Effective date: April 1, 2017
Implementation date: April 3, 2017
Quarterly Update for the Durable Medical Equipment (DME), Prosthetics, Orthotics and Supplies (DMEPOS) Competitive Bidding Program (CBP) - April 2017
On February 3, CMS posted Transmittal 3702 regarding the quarterly update to the DME CBP files, which are revised to implement necessary changes to the HCPCS, ZIP code, Single payment amount, and Supplier files.
Effective date: April 1, 2017
Implementation date: April 3, 2017
HCPCS Codes Subject to and Excluded from Clinical Laboratory Improvement Amendments (CLIA) Edits
On February 3, CMS posted Transmittal 3701 to inform contractors about the new HCPCS codes for 2017 that are subject to and excluded from CLIA edits. CLIA regulations require a facility to be appropriately certified for each test performed.

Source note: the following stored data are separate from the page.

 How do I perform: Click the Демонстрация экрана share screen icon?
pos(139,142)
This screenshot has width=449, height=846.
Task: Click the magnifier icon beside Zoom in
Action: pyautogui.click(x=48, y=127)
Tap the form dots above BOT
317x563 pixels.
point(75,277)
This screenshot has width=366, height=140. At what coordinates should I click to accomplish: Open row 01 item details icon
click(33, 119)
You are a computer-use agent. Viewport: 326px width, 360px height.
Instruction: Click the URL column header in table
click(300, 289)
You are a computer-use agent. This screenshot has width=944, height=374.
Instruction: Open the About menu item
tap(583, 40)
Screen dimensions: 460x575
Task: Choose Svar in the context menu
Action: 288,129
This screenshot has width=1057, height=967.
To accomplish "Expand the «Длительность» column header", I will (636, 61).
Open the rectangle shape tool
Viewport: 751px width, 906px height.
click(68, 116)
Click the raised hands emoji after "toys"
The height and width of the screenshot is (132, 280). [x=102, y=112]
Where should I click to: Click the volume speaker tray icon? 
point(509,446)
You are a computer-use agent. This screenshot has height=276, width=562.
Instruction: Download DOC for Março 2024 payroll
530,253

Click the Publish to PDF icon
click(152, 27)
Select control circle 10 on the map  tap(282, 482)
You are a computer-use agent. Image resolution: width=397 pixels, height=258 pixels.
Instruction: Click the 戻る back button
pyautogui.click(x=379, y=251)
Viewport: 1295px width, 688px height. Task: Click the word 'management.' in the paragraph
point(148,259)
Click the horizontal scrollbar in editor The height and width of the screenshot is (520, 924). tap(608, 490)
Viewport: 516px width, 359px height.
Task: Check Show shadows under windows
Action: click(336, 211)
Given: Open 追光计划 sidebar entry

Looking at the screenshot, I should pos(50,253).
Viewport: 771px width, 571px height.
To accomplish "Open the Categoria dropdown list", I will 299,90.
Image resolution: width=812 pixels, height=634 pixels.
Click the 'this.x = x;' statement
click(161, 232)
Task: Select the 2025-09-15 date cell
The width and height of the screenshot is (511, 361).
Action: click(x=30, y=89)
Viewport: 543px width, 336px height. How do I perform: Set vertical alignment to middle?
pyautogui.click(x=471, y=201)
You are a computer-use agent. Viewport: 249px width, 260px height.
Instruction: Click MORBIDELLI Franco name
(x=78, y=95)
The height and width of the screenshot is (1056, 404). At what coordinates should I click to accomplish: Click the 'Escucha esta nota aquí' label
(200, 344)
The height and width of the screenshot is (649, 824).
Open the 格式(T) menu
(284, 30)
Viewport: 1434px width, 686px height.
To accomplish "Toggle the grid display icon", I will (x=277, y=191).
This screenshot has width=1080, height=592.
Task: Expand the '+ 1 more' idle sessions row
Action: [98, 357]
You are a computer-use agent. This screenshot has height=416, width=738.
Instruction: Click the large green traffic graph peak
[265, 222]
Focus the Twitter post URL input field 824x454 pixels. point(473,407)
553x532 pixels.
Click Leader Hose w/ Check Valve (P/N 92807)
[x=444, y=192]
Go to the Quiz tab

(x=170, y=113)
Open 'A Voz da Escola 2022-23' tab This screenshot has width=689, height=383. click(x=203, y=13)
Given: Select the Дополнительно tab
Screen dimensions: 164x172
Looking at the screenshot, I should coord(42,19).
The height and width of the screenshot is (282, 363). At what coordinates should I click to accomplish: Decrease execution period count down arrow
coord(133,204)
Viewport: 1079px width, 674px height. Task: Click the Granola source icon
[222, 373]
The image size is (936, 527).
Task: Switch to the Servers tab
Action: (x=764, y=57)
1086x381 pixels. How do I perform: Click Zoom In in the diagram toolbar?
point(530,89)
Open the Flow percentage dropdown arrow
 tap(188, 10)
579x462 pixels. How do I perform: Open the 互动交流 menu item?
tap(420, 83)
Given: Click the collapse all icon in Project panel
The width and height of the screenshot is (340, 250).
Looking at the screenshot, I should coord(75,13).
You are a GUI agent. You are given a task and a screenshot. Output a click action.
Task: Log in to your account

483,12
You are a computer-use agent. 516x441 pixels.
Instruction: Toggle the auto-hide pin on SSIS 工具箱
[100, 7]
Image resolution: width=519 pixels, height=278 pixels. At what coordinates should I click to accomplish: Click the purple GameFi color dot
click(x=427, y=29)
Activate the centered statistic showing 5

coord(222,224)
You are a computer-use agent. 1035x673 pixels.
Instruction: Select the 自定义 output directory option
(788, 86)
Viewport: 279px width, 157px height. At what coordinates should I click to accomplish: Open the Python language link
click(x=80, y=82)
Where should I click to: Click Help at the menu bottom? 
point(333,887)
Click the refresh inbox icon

Effective date: January 1, 2017
Implementation date: April 3, 2017
Changes to the National Coordination of Benefits Agreement (COBA) Crossover Process as a Result of the Social Security Number Removal Initiative (SSNRI)
On February 3, CMS posted Transmittal 3714 to outline the systems changes that are needed within the COBA Medicare claims crossover process to accommodate the Medicare Beneficiary Identifier (MBI), the focal point of CMS' SSNRI project.